Теперь была очередь за протестующими: они развернули плакат с надписью “Верните нас на родину!”. Офицер уведомил их, что они нарушают недавнее постановление Мосгорисполкома, запрещающее несогласованные демонстрации.
— Нам не дали разрешения, — возразил один из татар.
— Ну так и всё, — сказал офицер. Он поднял руки, давая знак группе захвата. Кагэбэшники разорвали транспарант в клочья, татар поволокли в автобус. Они почти не сопротивлялись.
Тем временем другой офицер потребовал у нас паспорта и прочие документы и переписал оттуда все данные. Те, что были с фотоаппаратами, нас щелкали.

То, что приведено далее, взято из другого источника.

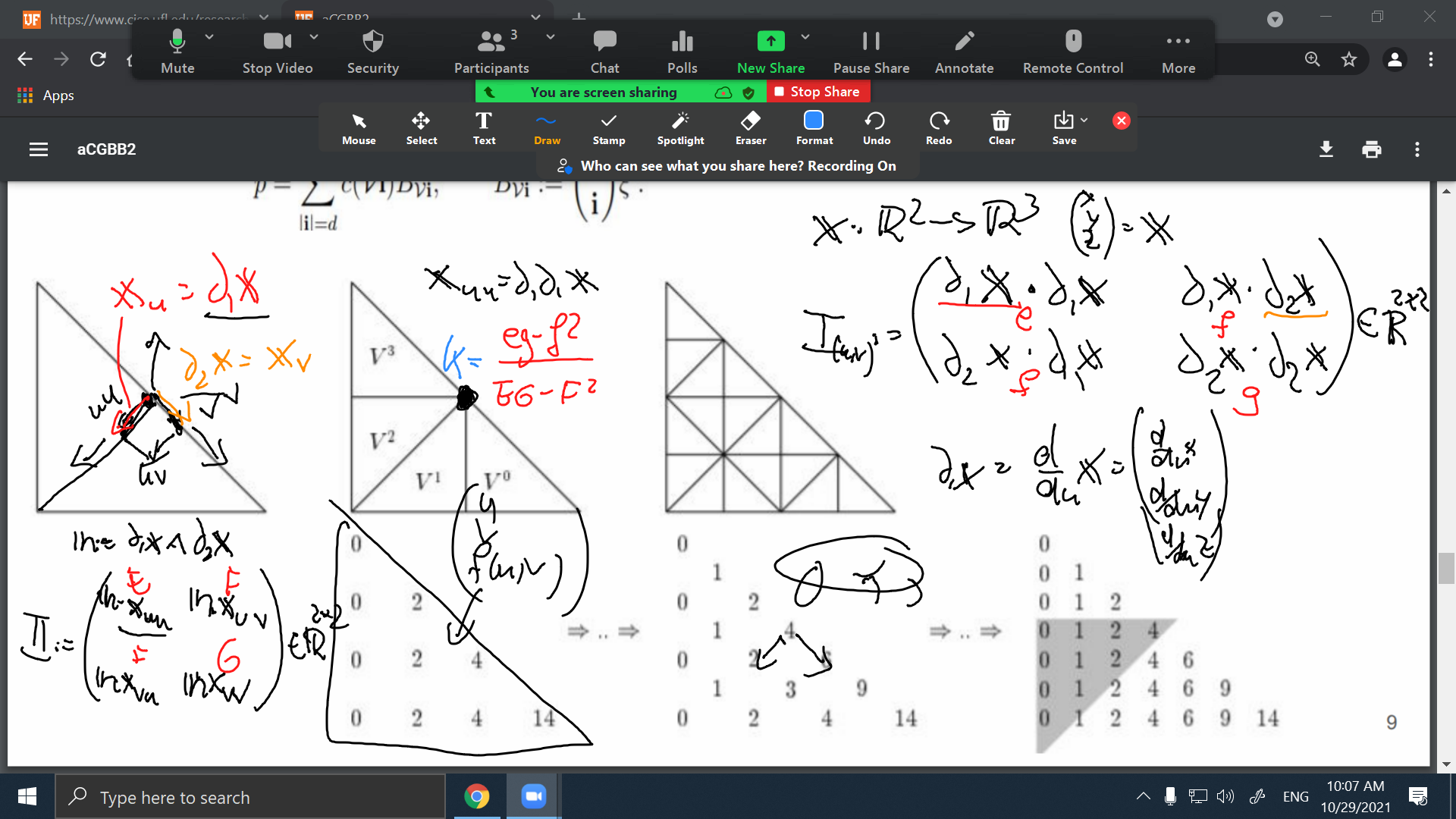Expand Participants options chevron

Вся демонстрация не продлилась и трех минут. Мы с Эстер, Подрабинеком и Киселевым попытались поймать такси. Мы долго ждали, но машин не было. В конце концов, один из офицеров КГБ подошел к нам и учтивейшим тоном произнес: “Вам лучше ловить машину на той стороне улицы”. И с этими словами ушел.
Киселев усмехнулся:
— КГБ хочет, чтобы мы о них думали: ребята просто делают свою работу.

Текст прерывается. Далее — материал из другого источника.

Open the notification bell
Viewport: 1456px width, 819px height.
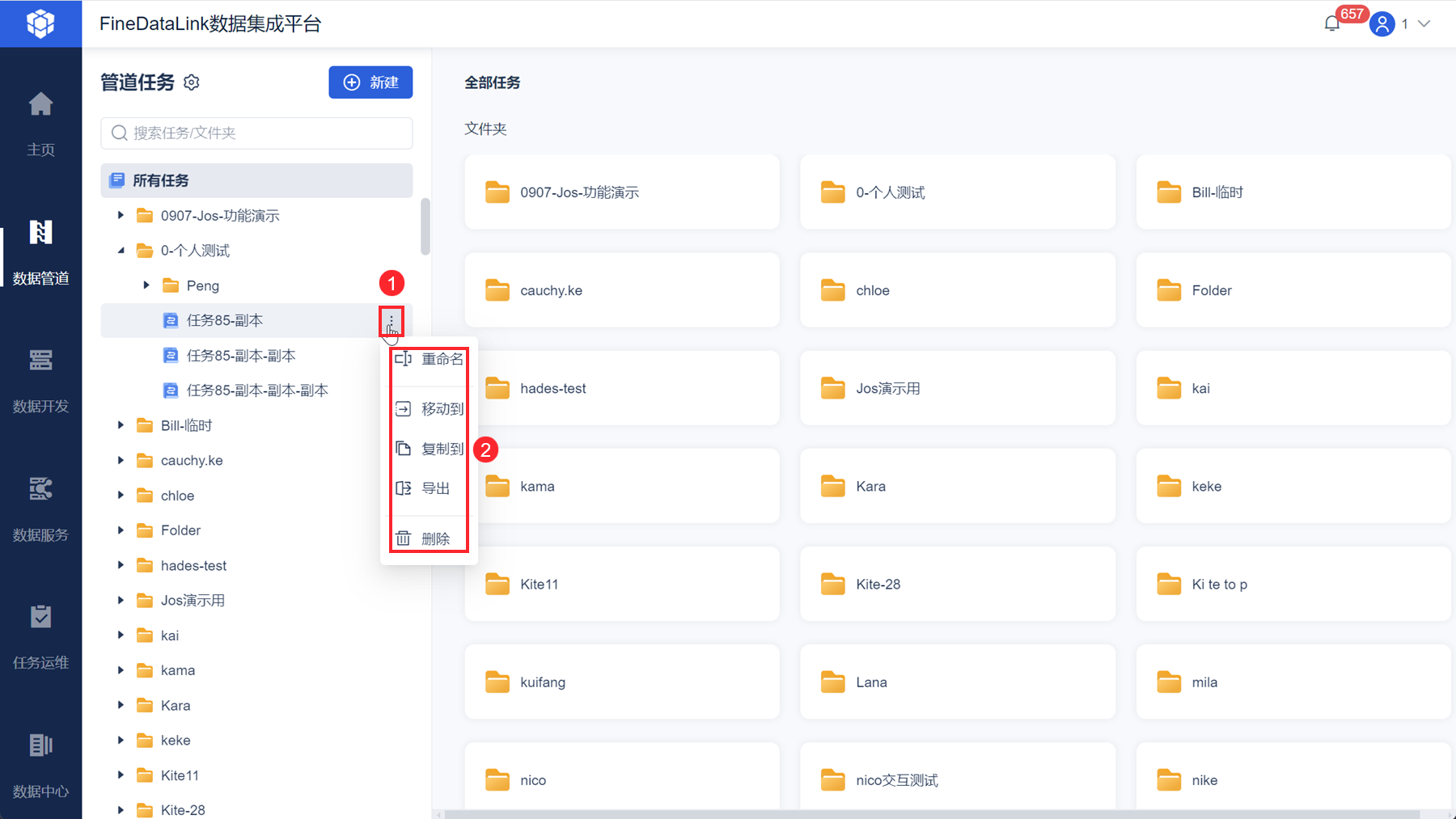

Протестовавших татар выслали из Москвы. Большинство из них отправилось в Ташкент, столицу Узбекистана: туда в 1944-м в вагонах депортировали их семьи. На весну они наметили новые демонстрации.
Но в те первые дни гласности главные перемены происходили не на улицах во время демонстраций и не в чиновничьих кабинетах, а на страницах еженедельных изданий — “Московских новостей” и “Огонька”, толстых журналов “Новый мир” и “Знамя” — и в осторожных, но все же по тем временам удивительных речах Михаила Горбачева. Все кинулись читать. Каждый день в газетах писали о страшном, душераздирающем прошлом; в ежемесячных журналах печатались романы, ждавшие выхода десятки лет; история и литература стали самыми горячими новостями. Не стоит думать, что вал статей, публикация запрещенных книг и стихотворений были событием только для московской и ленинградской интеллигенции. “На самом деле к тому времени, как вышли «Живаго», Бродский и все остальное, интеллигенция все это уже прочла в самиздате”, — объясняла мне писательница Татьяна Толстая. Для нее гласность означала, что она, живя в своей полуподвальной квартире в центре Москвы, могла больше не прятать иностранные книги. “Гласность — замечательная вещь для интеллигенции, но в первую очередь это взрыв для пролетариев”, — сказала она. И я помню это завораживающее зрелище в 1988 и 1989 годах: едешь в метро и видишь, как обычные люди читают Пастернака в голубоватых книжках “Нового мира” или новые исторические эссе в красно-белом “Знамени”. Больше двух лет истопники, шоферы, студенты — вообще все с голодной жадностью поглощали публикации. Они читали на эскалаторах, на улице, читали так, будто боялись, что литература вновь исчезнет в черном ящике цензуры. Люди, которые так долго были лишены лучшего, что писалось на их языке, теперь изучали классику, как будто по графику: на этой неделе — “Реквием” Анны Ахматовой, на следующей — “Чевенгур” Андрея Платонова. Один экземпляр “Нового мира” проходил через столько рук, что его оборачивали в бумагу, чтобы он не рассыпался. Часто для обертки использовали “Правду” — ей наконец-то нашлось хорошее применение. В этот ранний сонм попало и несколько иностранцев, среди них британский историк Роберт Конквест, автор исследований о Большом терроре, и, самое главное, Джордж Оруэлл, с необыкновенной точностью описавший тоталитарное государство. “Люди теперь впервые читают «1984», и они увидят, что Оруэлл, получивший образование в Итоне и на улицах колониальной Бирмы, понял душу — или бездушность — нашего общества лучше, чем кто-либо”, — говорил мне философ Григорий Померанц.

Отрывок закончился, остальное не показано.